▶ **TASK GOAL**: Copy out the entries that follow, unchanged.

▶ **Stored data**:
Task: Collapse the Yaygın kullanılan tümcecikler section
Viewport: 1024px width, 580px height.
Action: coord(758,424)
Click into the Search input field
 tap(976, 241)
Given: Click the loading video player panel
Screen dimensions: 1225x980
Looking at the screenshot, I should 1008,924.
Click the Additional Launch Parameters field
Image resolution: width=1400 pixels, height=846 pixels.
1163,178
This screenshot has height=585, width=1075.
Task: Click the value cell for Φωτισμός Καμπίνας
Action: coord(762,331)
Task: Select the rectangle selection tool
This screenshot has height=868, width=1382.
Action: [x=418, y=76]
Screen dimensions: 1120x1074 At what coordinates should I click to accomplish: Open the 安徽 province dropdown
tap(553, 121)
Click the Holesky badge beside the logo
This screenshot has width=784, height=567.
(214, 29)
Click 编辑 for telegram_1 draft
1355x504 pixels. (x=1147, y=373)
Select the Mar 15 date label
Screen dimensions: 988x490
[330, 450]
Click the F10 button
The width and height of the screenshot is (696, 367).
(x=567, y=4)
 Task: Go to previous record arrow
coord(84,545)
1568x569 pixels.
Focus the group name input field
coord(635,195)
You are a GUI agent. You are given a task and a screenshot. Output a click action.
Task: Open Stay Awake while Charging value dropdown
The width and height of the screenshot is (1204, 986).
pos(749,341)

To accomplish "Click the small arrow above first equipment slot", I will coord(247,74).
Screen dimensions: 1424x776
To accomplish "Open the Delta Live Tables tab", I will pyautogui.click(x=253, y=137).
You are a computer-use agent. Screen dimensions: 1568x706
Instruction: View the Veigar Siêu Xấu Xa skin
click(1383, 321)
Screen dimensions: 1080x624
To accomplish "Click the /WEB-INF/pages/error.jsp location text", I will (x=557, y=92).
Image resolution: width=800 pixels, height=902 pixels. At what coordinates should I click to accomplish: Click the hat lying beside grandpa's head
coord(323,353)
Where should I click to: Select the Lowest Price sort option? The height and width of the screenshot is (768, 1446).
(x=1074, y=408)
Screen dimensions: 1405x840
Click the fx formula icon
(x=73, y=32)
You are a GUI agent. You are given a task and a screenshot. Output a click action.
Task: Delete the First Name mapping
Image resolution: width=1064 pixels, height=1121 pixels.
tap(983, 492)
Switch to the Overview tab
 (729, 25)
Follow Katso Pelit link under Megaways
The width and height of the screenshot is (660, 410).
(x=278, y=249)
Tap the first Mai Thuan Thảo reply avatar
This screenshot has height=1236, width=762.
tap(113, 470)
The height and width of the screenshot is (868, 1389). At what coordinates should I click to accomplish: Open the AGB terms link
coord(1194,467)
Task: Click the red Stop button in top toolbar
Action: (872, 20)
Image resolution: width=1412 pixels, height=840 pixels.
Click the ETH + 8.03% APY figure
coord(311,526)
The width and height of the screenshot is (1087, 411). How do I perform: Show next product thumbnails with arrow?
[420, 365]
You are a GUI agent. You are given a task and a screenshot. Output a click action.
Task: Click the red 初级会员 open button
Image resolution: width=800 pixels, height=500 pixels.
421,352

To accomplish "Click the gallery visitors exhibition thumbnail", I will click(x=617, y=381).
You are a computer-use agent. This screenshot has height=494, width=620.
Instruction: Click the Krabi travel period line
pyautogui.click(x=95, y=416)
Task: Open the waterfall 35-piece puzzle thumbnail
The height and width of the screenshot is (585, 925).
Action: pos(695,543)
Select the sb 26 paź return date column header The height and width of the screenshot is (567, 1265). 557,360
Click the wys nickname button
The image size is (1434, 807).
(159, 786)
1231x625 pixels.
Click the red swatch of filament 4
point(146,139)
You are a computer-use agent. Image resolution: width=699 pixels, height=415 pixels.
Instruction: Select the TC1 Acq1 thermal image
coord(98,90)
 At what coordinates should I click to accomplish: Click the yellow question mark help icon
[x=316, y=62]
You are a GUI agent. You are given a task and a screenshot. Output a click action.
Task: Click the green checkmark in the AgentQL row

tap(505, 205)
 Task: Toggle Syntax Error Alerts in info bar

▶ **SOLUTION FOR THIS EXERCISE**:
Task: Collapse the Yaygın kullanılan tümcecikler section
Viewport: 1024px width, 580px height.
Action: coord(758,424)
Click into the Search input field
 tap(976, 241)
Given: Click the loading video player panel
Screen dimensions: 1225x980
Looking at the screenshot, I should 1008,924.
Click the Additional Launch Parameters field
Image resolution: width=1400 pixels, height=846 pixels.
1163,178
This screenshot has height=585, width=1075.
Task: Click the value cell for Φωτισμός Καμπίνας
Action: coord(762,331)
Task: Select the rectangle selection tool
This screenshot has height=868, width=1382.
Action: [x=418, y=76]
Screen dimensions: 1120x1074 At what coordinates should I click to accomplish: Open the 安徽 province dropdown
tap(553, 121)
Click the Holesky badge beside the logo
This screenshot has width=784, height=567.
(214, 29)
Click 编辑 for telegram_1 draft
1355x504 pixels. (x=1147, y=373)
Select the Mar 15 date label
Screen dimensions: 988x490
[330, 450]
Click the F10 button
The width and height of the screenshot is (696, 367).
(x=567, y=4)
 Task: Go to previous record arrow
coord(84,545)
1568x569 pixels.
Focus the group name input field
coord(635,195)
You are a GUI agent. You are given a task and a screenshot. Output a click action.
Task: Open Stay Awake while Charging value dropdown
The width and height of the screenshot is (1204, 986).
pos(749,341)

To accomplish "Click the small arrow above first equipment slot", I will coord(247,74).
Screen dimensions: 1424x776
To accomplish "Open the Delta Live Tables tab", I will pyautogui.click(x=253, y=137).
You are a computer-use agent. Screen dimensions: 1568x706
Instruction: View the Veigar Siêu Xấu Xa skin
click(1383, 321)
Screen dimensions: 1080x624
To accomplish "Click the /WEB-INF/pages/error.jsp location text", I will (x=557, y=92).
Image resolution: width=800 pixels, height=902 pixels. At what coordinates should I click to accomplish: Click the hat lying beside grandpa's head
coord(323,353)
Where should I click to: Select the Lowest Price sort option? The height and width of the screenshot is (768, 1446).
(x=1074, y=408)
Screen dimensions: 1405x840
Click the fx formula icon
(x=73, y=32)
You are a GUI agent. You are given a task and a screenshot. Output a click action.
Task: Delete the First Name mapping
Image resolution: width=1064 pixels, height=1121 pixels.
tap(983, 492)
Switch to the Overview tab
 (729, 25)
Follow Katso Pelit link under Megaways
The width and height of the screenshot is (660, 410).
(x=278, y=249)
Tap the first Mai Thuan Thảo reply avatar
This screenshot has height=1236, width=762.
tap(113, 470)
The height and width of the screenshot is (868, 1389). At what coordinates should I click to accomplish: Open the AGB terms link
coord(1194,467)
Task: Click the red Stop button in top toolbar
Action: (872, 20)
Image resolution: width=1412 pixels, height=840 pixels.
Click the ETH + 8.03% APY figure
coord(311,526)
The width and height of the screenshot is (1087, 411). How do I perform: Show next product thumbnails with arrow?
[420, 365]
You are a GUI agent. You are given a task and a screenshot. Output a click action.
Task: Click the red 初级会员 open button
Image resolution: width=800 pixels, height=500 pixels.
421,352

To accomplish "Click the gallery visitors exhibition thumbnail", I will click(x=617, y=381).
You are a computer-use agent. This screenshot has height=494, width=620.
Instruction: Click the Krabi travel period line
pyautogui.click(x=95, y=416)
Task: Open the waterfall 35-piece puzzle thumbnail
The height and width of the screenshot is (585, 925).
Action: pos(695,543)
Select the sb 26 paź return date column header The height and width of the screenshot is (567, 1265). 557,360
Click the wys nickname button
The image size is (1434, 807).
(159, 786)
1231x625 pixels.
Click the red swatch of filament 4
point(146,139)
You are a computer-use agent. Image resolution: width=699 pixels, height=415 pixels.
Instruction: Select the TC1 Acq1 thermal image
coord(98,90)
 At what coordinates should I click to accomplish: Click the yellow question mark help icon
[x=316, y=62]
You are a GUI agent. You are given a task and a screenshot. Output a click action.
Task: Click the green checkmark in the AgentQL row

tap(505, 205)
 Task: Toggle Syntax Error Alerts in info bar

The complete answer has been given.